Günün filmi: Less Than Zero


Filmi bundan 20 - 21 yıl önce Osmanbey Site sineması'nda seyretmiştim yanılmıyorsam. Filmden çıktığımda allak bulak olmuştum, hiç unutmuyorum. En çok da Julian'ın hikayesi           ( Robert Downey Jr., alemlerin en has yeteneği ) etkilemişti beni. Sonra, belki bir 7-8 yıl geçti aradan ve filmin kitabını okudum. Bret Easton Ellis'in daha 20 yaşında falanken yazdığı ilk romandır Less Than Zero.
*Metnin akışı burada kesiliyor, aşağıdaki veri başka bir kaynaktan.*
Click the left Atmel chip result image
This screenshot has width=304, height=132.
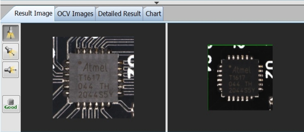[x=93, y=78]
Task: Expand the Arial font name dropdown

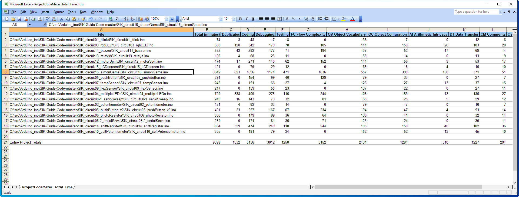Action: 221,19
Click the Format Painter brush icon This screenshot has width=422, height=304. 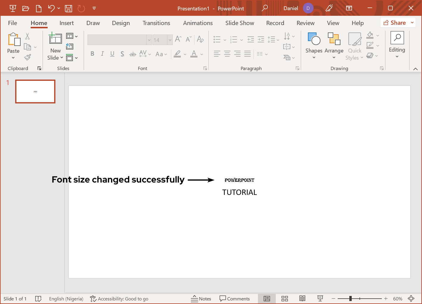(x=27, y=57)
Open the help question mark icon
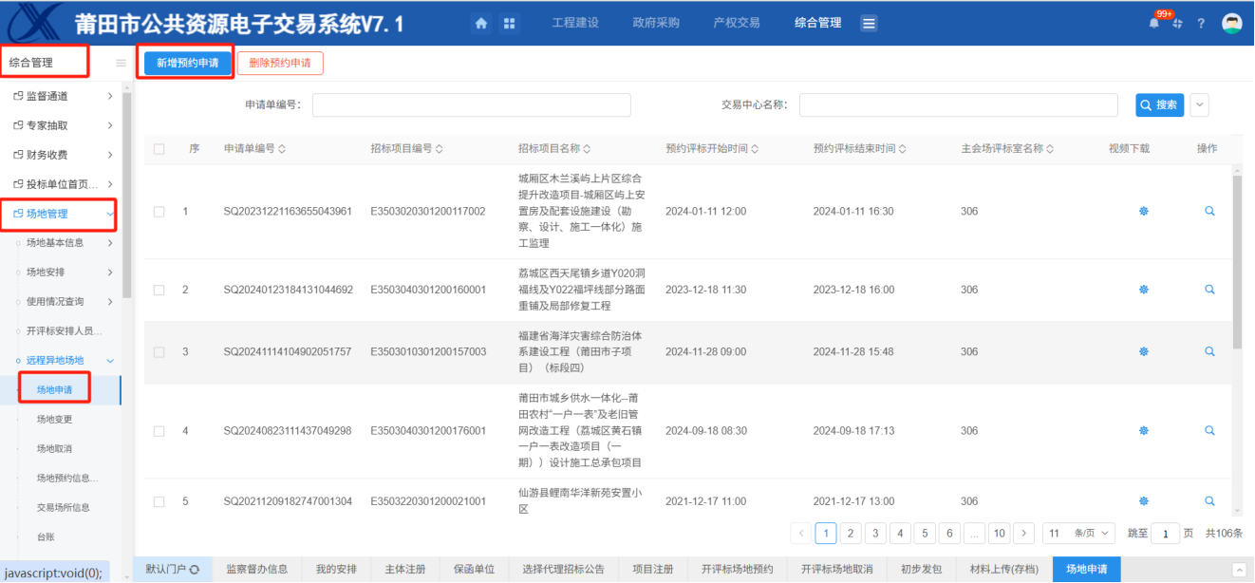The width and height of the screenshot is (1255, 583). [1201, 24]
Sonra zaten American Psycho ile dünyanın tanıdığı bir yazara dönüştü, o da ayrı. Romanı okuyunca şunu anladım ki film aslında hiçbir şey değilmiş. Çok da haksızlık etmiş romana karşı. Julian için demiyorum ama ne Clay, ne de Blair kitaptaki gibi değildir Kanievska'nın filminde. Zaten Ellis de "filmle romanım arasında, karakterlerin ve romanın adı dışında hiçbir benzerlik yoktur" demiş bir yerde. Haklı. Biraz da Robert Downey Jr.'ın etkisiyle herhalde, film en çok Julian'ın hikayesine odaklanır. En iyi çizilmiş karakter odur sanki. Oysa roman doğrudan Clay'in ağzından anlatılır ve biz okurken onun dünyası içinde döner dururuz, anlamsızca ama kopamadan. Julian ise efsanevi ve trajik bir kahramandır okurun gözünde. Herşey son derece donuk, son derece ölüm gibi yaşanır kitapta. Filmse öyle değildir. Ama şöyle bir şey oldu dün gece ve ben yine geçmişe gittim kısa bir süreliğine. Kanepeye yatmış zap yapıyordum ki sinema kanallarından birine Less Than Zero'ya rastladım. İlk gördüğümde bayıldığım, romanı okuduktan sonraki ikinci izlememde nedense tahammül edemediğim filme bir kez daha göz attım böylece. Son kararım şudur; çok da kötü değilmiş aslında. Bir dönemin sinemasını yansıtan ( 80'lerin gençlik filmleri hatırlayınız ) ama onlardan daha fazla karanlığa dalabilen, eli yüzü düzgün bir iş işte. Ve hala Robert Downey Jr. tabii ki.